Turning this into a warning, perhaps with a configurable size for the smallest thing to complain about might be interesting. It seems odd to me that we can put a 64 element array inside a stack-allocated C++ object and have that transparently moved to the heap if required, but we can't have a 4-element array by itself.

It's also worth noting that each time you move a block from the stack to the heap you are doing at least two heap allocations[1], which are likely to be significantly more than a short memcpy to move this array to the new allocation. The extra overhead when on the stack of indirecting via the block pointer is constant, not proportional to the size of the allocation.

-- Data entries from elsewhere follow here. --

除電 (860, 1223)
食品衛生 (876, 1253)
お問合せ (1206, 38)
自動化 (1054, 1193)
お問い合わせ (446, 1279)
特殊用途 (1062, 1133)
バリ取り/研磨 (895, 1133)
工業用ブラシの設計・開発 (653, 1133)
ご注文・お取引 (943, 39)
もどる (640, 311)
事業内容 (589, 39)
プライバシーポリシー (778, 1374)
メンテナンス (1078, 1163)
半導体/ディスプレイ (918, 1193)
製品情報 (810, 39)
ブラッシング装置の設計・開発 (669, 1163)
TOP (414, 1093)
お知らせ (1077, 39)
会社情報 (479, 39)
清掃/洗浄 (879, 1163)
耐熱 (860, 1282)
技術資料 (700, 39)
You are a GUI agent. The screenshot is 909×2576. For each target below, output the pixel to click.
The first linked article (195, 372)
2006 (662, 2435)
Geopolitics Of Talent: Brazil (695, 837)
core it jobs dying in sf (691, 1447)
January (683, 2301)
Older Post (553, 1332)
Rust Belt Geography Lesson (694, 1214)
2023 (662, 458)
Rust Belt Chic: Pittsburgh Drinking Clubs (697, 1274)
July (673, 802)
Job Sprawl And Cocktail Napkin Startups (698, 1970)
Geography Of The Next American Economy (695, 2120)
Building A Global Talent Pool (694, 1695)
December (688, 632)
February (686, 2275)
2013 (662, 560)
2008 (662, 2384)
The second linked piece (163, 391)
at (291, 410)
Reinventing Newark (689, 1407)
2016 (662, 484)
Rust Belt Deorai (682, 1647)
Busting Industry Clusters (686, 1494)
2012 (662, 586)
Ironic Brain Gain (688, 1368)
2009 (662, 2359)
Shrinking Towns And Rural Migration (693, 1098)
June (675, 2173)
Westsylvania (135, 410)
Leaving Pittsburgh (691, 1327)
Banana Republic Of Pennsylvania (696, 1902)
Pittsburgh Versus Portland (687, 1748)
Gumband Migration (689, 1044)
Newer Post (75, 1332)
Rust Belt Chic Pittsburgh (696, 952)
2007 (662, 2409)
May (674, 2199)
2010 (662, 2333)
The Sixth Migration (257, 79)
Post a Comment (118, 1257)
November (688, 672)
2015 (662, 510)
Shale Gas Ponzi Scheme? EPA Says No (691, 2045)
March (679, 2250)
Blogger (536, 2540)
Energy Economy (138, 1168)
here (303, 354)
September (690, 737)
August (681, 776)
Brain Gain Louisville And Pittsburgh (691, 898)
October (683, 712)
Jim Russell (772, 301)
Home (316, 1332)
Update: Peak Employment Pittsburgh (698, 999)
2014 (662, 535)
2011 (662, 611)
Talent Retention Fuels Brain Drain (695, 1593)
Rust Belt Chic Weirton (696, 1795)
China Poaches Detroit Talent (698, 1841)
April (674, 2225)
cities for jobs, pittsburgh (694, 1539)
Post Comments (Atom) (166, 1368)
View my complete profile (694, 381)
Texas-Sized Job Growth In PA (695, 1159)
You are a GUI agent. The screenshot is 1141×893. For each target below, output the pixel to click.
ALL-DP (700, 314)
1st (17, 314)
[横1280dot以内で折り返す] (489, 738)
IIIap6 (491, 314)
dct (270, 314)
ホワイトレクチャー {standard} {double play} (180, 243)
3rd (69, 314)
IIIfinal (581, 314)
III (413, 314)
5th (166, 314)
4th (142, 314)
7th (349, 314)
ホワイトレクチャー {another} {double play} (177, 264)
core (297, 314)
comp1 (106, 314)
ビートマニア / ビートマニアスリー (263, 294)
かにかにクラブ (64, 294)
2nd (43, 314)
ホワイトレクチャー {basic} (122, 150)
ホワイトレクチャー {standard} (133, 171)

I'm a bit confused by the original premise of using blocks within OpenCL, however, as much of the hardware that OpenCL is intended to target does not permit dynamic allocations. Many of these constraints would go away if this were the case. We'd also be able to eliminate the second level of indirection in the blocks ABI and much of the metadata, as this is only required to permit copying blocks to the heap. There are other issues related to the ABI that require dereferencing arbitrary pointers to stack memory, which are not permitted by some GPU architectures and are definitely something that you'd want to allow for WebCL (because they make validation of the IR a nightmare - not an impossible task, but certainly a task of sufficient complexity that I wouldn't want security to be dependent on a correct implementation of it).

David

[1] The blocks ABI was carefully designed to allow multiple captured objects to be stored in a single byref structure, but I believe that we currently only store a single one. If we have multiple objects that are captured by the same set of blocks, then we can put them in the same byref structure and save some memory allocations (and fragmentation), but I don't believe that we do this.

Another alternative is to copy the pointer and not the whole array (as it done in C)

But this is not the same as capturing the array.
You can get the effect you mentioned by declaring it as __block. Or you can capture the array by putting it in a struct and
capturing the struct instead.

- Fariborz